Records provided:
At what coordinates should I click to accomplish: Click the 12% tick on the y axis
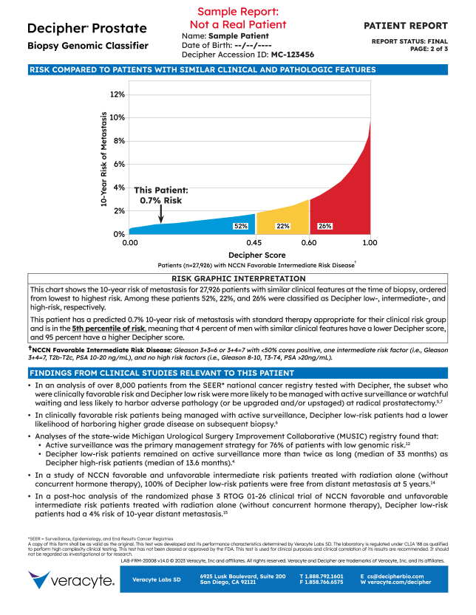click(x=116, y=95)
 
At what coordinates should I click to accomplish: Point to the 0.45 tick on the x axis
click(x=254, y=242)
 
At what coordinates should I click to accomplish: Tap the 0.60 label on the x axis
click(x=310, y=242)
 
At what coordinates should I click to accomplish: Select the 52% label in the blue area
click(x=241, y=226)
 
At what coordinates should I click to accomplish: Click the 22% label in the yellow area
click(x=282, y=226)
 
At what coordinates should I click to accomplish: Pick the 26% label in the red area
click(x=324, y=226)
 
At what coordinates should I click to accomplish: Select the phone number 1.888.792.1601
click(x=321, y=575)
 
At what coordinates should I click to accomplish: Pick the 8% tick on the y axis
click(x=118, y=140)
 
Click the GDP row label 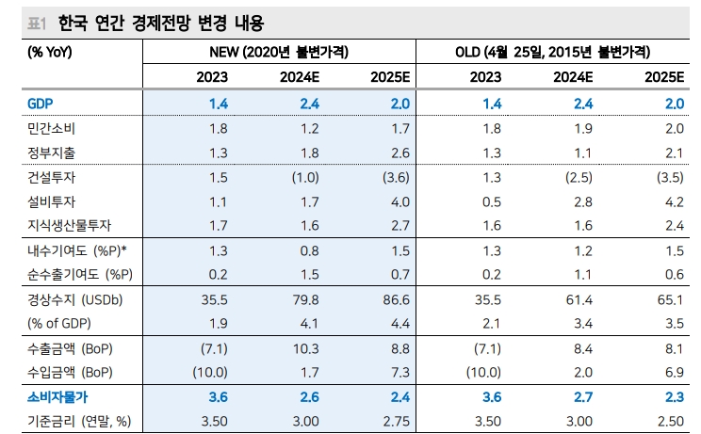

* * *

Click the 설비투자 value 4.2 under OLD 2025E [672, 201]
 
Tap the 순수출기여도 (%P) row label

--

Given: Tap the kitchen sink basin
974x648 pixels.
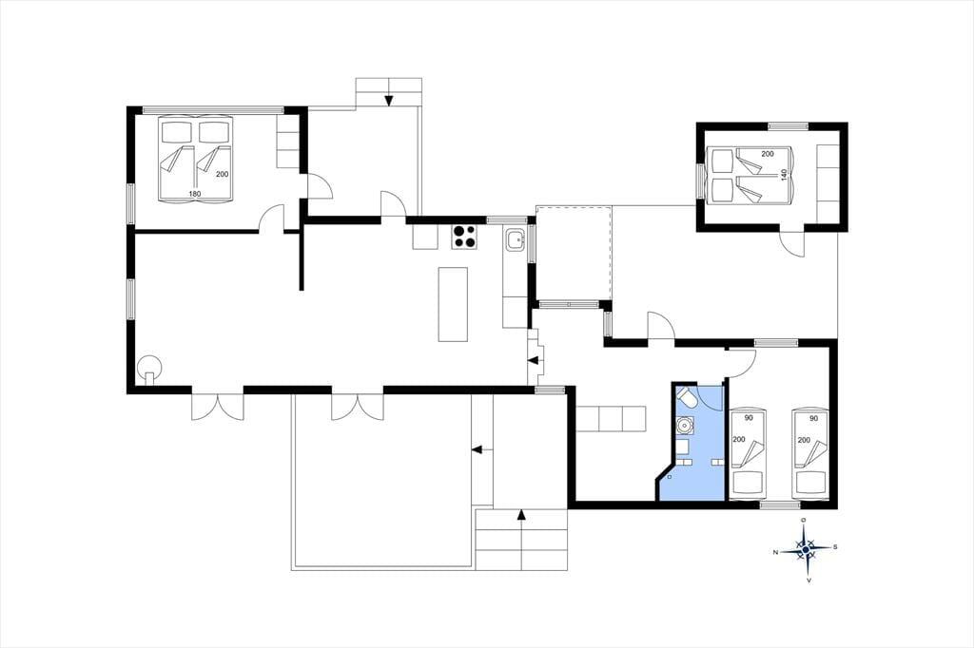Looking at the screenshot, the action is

Task brief:
Rewrite the material starting at the line containing "At what coordinates should I click to accomplish: Click the 22%" and ending at the line containing "Click the GDP row label", with "area" replaced by "region" and nothing else changed. Leave the pictures out.

Result of this task:
At what coordinates should I click to accomplish: Click the 22% label in the yellow region
click(x=282, y=226)
 
At what coordinates should I click to accomplish: Pick the 26% label in the red region
click(x=324, y=226)
 
At what coordinates should I click to accomplish: Select the phone number 1.888.792.1601
click(x=321, y=575)
 
At what coordinates should I click to accomplish: Pick the 8% tick on the y axis
click(x=118, y=140)
 
Click the GDP row label 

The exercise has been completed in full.